## 问题:
下面有一篇讲超参数和kNN的文章，请从它最后一行往下接着写。

# 超参数
## 我们可能会有疑问，什么是超参数？
### 超参数是：在算法运行前需要决定或选取的参数
在本例子中的超参数就是我们的n_neighbors，该参数选取的不同会影响算法的精度；所以我们要找到合适的方法帮助我们选取最优的n_neighbors
### 模型参数是：算法过程中学习的参数
kNN算法没有模型参数，但k是典型的超参数

In [33]:
import numpy as np
from sklearn import datasets

In [34]:
digits=datasets.load_digits()
X=digits.data
y=digits.target

In [35]:
# %load KNN/model_selection.py
import numpy as np

def train_test_split(X,y,ratio=0.2,random_seed=None):
    assert X.shape[0]== y.shape[0], "the size of X must be equal to the size of y"
    assert 0.0<=ratio<=1.0,"the test size must be valid"
    if random_seed:
        np.random.seed(random_seed)

## 数据内容:
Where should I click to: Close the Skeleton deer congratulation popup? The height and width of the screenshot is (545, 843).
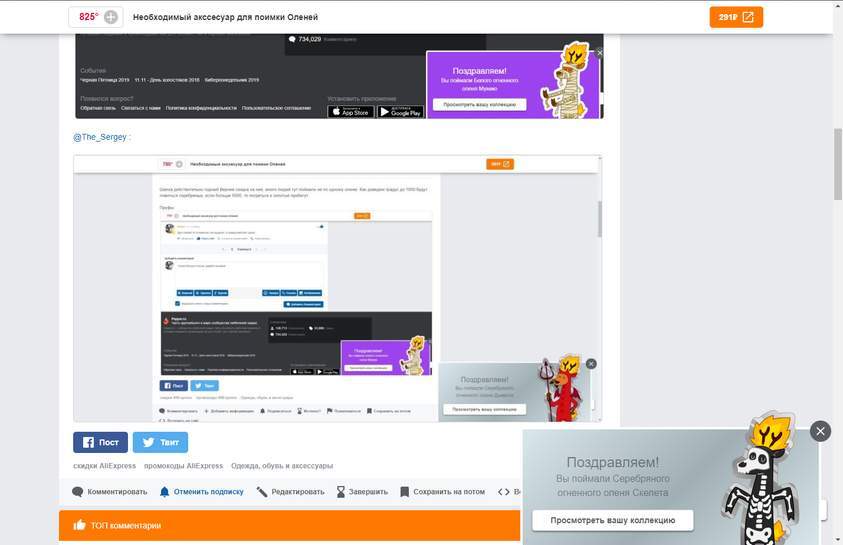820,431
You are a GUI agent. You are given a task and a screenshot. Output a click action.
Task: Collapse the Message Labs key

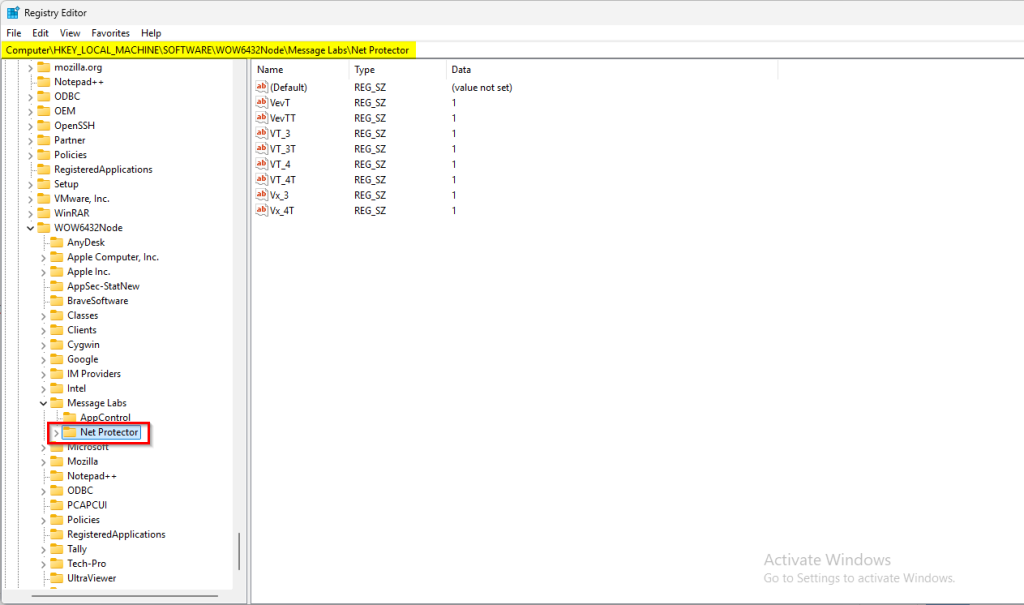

==

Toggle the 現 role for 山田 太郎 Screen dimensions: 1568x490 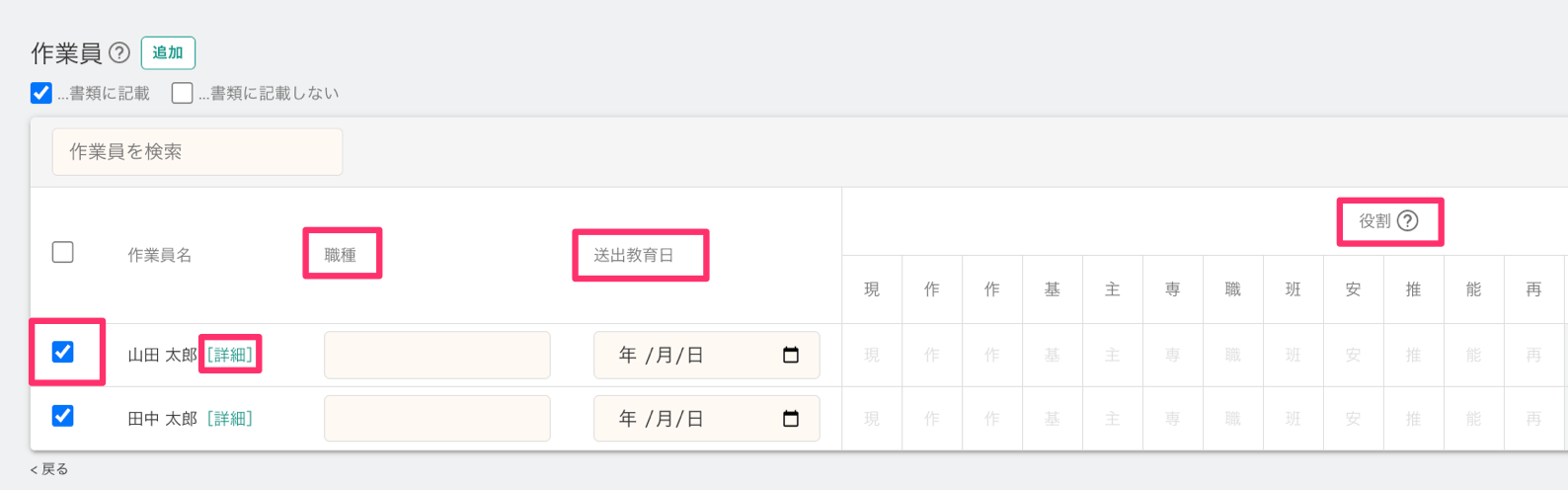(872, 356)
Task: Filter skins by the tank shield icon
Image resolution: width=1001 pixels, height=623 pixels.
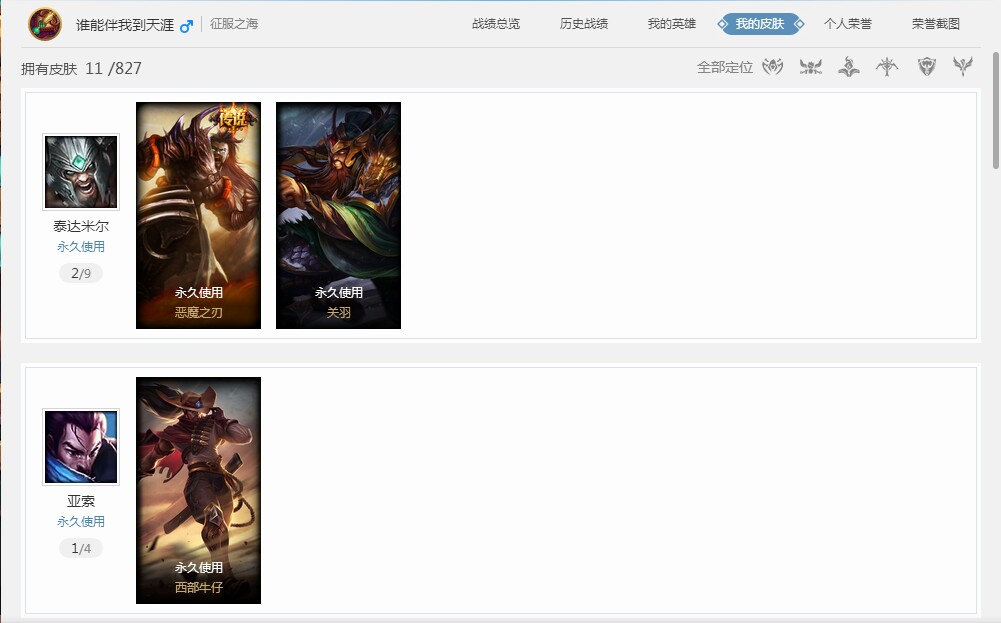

## 回复:
    shuffled_indexes=np.random.permutation(len(X))
    test_size=int(len(X)*ratio)
    test_indexes=shuffled_indexes[:test_size]
    train_indexes=shuffled_indexes[test_size:]
    X_train=X[train_indexes]
    y_train=y[train_indexes]

    X_test=X[test_indexes]
    y_test=y[test_indexes]

    return X_train,y_train,X_test,y_test

### 使用我们之前写的model_selection.py中的train_test_split进行数据集划分

In [41]:
from KNN.model_selection import train_test_split
X_train,y_train,X_test,y_test = train_test_split(X,y,ratio=0.2,random_seed=666)#随机种子一致保证实验结果一致

In [44]:
from sklearn.neighbors import KNeighborsClassifier
knn_clf=KNeighborsClassifier(n_neighbors=5)
knn_clf.fit(X_train,y_train)
knn_clf.score(X_test,y_test)

0.9888579387186629

# 寻找最好的k 
调参，调超参数k，网格穷举搜索

In [47]:
best_score=0.0
best_k=-1
for k in range(1,15):
    knn_clf=KNeighborsClassifier(n_neighbors=k)#循环构造
    knn_clf.fit(X_train,y_train)
    score=knn_clf.score(X_test,y_test)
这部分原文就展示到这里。